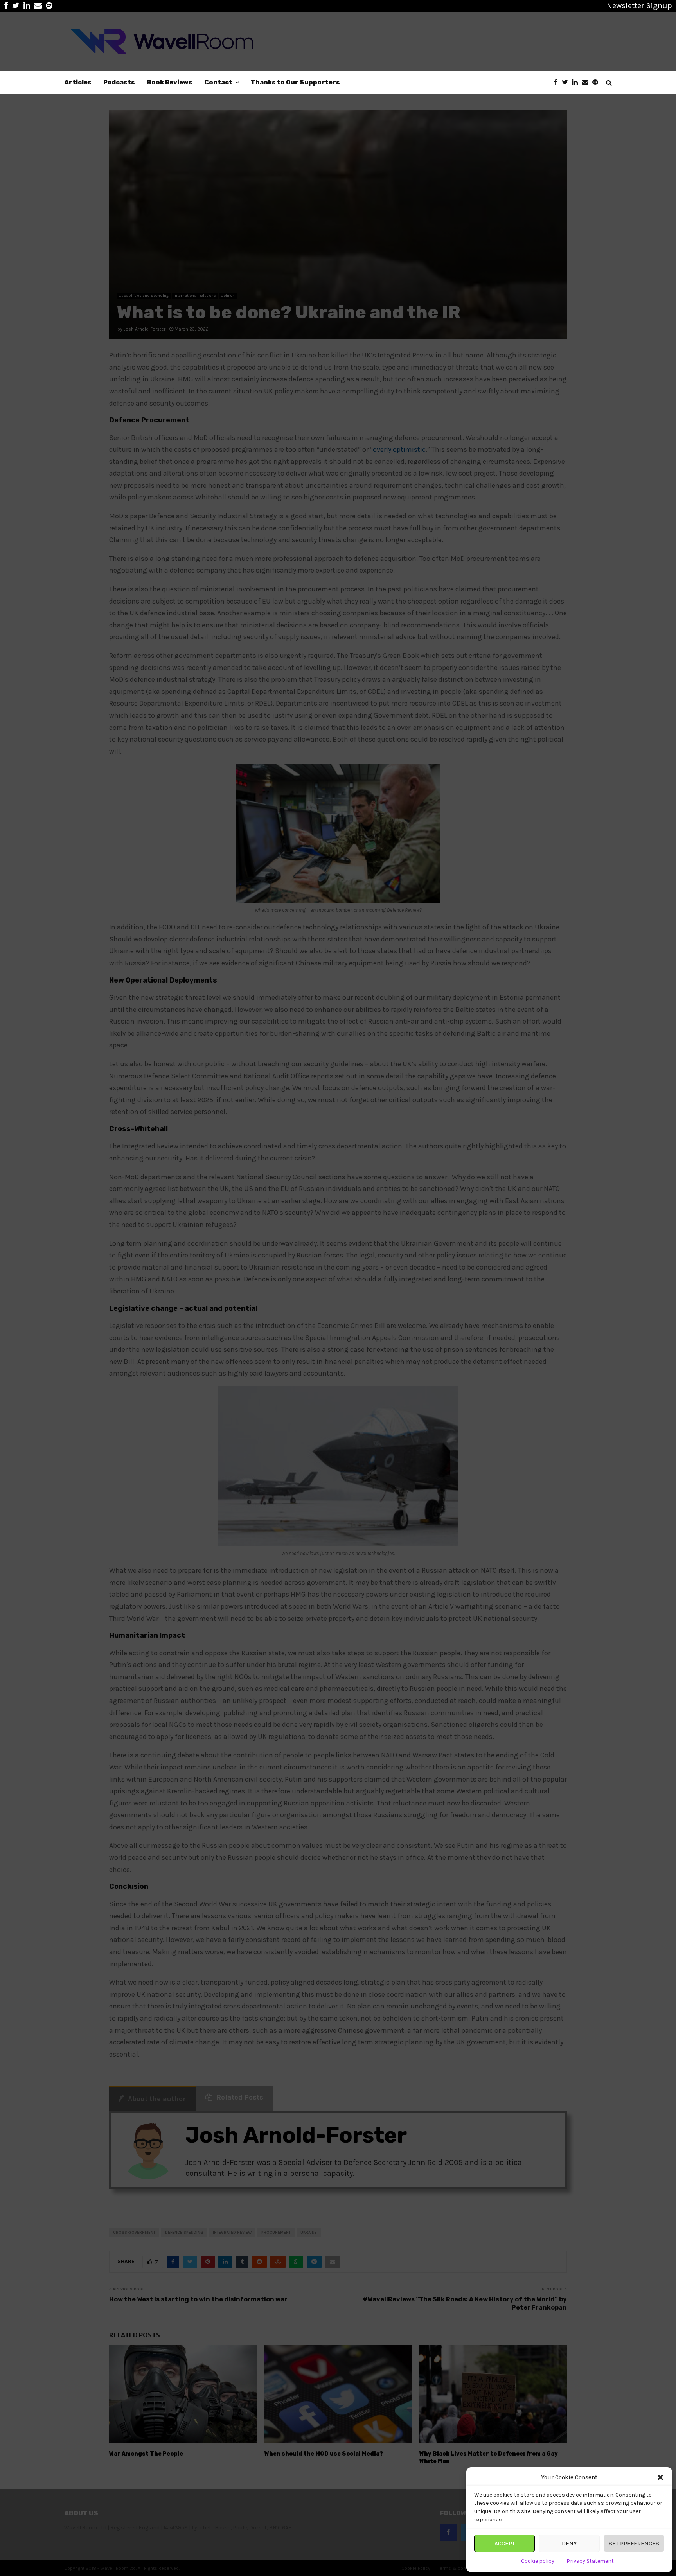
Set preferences (634, 2543)
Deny (569, 2543)
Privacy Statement (590, 2561)
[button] (660, 2477)
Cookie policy (537, 2561)
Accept (504, 2543)
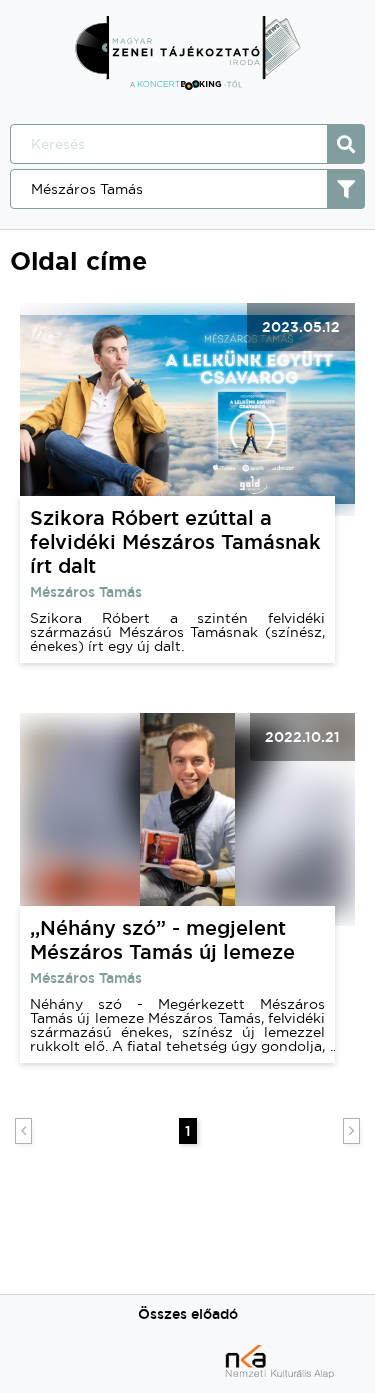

____________

Restate each record from above word for word, excluding any picture it holds.

Finished exercise —
Set preferences (634, 2543)
Deny (569, 2543)
Privacy Statement (590, 2561)
[button] (660, 2477)
Cookie policy (537, 2561)
Accept (504, 2543)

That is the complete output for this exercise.